*** The data ***

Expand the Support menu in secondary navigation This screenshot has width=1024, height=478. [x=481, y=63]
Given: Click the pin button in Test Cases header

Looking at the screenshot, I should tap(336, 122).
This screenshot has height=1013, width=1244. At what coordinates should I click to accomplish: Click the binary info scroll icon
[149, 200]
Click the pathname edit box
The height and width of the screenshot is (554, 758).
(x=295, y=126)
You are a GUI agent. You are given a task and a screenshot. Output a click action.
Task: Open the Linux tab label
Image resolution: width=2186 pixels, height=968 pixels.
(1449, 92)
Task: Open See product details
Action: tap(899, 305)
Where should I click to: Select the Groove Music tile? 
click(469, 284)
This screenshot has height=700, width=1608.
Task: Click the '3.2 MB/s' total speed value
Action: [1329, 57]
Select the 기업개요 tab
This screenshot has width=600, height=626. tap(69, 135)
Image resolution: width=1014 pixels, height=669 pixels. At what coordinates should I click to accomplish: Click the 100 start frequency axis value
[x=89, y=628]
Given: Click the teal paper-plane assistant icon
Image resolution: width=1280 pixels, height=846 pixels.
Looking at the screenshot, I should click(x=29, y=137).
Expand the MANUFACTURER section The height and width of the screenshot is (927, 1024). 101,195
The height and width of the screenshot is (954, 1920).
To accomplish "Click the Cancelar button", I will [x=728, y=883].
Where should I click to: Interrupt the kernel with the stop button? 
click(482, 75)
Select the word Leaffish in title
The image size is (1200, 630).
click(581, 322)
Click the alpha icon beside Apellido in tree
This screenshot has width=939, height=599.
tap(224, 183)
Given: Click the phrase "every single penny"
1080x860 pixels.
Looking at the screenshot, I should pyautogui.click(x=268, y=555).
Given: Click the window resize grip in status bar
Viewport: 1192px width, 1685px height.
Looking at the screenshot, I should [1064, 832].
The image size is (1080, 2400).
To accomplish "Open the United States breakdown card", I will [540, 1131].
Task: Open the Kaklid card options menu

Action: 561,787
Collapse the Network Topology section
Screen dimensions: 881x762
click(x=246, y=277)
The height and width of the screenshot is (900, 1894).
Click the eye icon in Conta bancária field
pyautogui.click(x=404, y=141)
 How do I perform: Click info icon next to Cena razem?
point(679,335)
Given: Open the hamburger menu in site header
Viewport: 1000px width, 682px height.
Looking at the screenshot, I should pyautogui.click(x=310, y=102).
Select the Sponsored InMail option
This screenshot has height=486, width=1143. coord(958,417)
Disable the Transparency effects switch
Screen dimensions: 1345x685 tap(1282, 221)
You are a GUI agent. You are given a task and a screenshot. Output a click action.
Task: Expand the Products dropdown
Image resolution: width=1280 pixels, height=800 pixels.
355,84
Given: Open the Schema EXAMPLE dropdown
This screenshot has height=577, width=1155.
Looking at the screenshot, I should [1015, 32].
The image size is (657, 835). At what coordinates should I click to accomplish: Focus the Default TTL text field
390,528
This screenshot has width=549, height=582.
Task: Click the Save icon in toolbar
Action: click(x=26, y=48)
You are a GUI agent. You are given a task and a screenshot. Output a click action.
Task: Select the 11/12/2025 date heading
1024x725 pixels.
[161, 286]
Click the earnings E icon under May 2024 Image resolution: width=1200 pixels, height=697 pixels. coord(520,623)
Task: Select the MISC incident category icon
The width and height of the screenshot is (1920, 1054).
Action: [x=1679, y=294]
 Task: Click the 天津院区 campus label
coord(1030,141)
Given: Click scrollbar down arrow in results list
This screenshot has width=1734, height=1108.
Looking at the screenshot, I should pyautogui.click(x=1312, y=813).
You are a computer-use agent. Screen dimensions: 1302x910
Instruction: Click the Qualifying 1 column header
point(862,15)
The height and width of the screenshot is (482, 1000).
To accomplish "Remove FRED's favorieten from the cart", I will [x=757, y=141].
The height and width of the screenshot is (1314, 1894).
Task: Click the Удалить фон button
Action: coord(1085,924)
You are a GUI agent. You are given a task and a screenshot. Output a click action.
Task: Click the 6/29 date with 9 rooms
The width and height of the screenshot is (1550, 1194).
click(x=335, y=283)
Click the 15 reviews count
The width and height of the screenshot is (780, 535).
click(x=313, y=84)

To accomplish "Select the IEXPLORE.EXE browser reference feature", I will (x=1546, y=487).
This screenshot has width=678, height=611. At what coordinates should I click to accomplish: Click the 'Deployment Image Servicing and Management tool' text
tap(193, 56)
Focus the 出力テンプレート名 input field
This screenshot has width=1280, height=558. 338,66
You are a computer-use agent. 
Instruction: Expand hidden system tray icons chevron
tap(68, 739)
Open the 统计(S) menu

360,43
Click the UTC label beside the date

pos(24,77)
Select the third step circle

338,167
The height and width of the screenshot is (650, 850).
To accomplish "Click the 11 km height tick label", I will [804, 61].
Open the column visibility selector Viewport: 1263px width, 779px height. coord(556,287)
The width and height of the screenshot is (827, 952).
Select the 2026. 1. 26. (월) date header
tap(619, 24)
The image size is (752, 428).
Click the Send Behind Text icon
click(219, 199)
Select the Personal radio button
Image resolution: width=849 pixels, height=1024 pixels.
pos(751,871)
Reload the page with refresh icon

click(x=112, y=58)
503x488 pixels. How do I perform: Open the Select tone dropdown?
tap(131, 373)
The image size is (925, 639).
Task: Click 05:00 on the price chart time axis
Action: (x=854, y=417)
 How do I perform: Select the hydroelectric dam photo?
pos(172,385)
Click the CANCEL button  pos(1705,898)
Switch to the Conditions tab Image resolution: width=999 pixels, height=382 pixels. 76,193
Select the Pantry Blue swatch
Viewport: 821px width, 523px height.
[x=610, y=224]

*** End of The data ***

## Brief
Copy the lines above exactly, beginning at the line that has "Select the 기업개요 tab" and stopping after the line that has "Task: Expand the Products dropdown", and omit the rest.

## Solution to this problem
Select the 기업개요 tab
This screenshot has width=600, height=626. tap(69, 135)
Image resolution: width=1014 pixels, height=669 pixels. At what coordinates should I click to accomplish: Click the 100 start frequency axis value
[x=89, y=628]
Given: Click the teal paper-plane assistant icon
Image resolution: width=1280 pixels, height=846 pixels.
Looking at the screenshot, I should click(x=29, y=137).
Expand the MANUFACTURER section The height and width of the screenshot is (927, 1024). 101,195
The height and width of the screenshot is (954, 1920).
To accomplish "Click the Cancelar button", I will [x=728, y=883].
Where should I click to: Interrupt the kernel with the stop button? 
click(482, 75)
Select the word Leaffish in title
The image size is (1200, 630).
click(581, 322)
Click the alpha icon beside Apellido in tree
This screenshot has width=939, height=599.
tap(224, 183)
Given: Click the phrase "every single penny"
1080x860 pixels.
Looking at the screenshot, I should pyautogui.click(x=268, y=555).
Given: Click the window resize grip in status bar
Viewport: 1192px width, 1685px height.
Looking at the screenshot, I should [1064, 832].
The image size is (1080, 2400).
To accomplish "Open the United States breakdown card", I will [540, 1131].
Task: Open the Kaklid card options menu

Action: 561,787
Collapse the Network Topology section
Screen dimensions: 881x762
click(x=246, y=277)
The height and width of the screenshot is (900, 1894).
Click the eye icon in Conta bancária field
pyautogui.click(x=404, y=141)
 How do I perform: Click info icon next to Cena razem?
point(679,335)
Given: Open the hamburger menu in site header
Viewport: 1000px width, 682px height.
Looking at the screenshot, I should pyautogui.click(x=310, y=102).
Select the Sponsored InMail option
This screenshot has height=486, width=1143. coord(958,417)
Disable the Transparency effects switch
Screen dimensions: 1345x685 tap(1282, 221)
You are a GUI agent. You are given a task and a screenshot. Output a click action.
Task: Expand the Products dropdown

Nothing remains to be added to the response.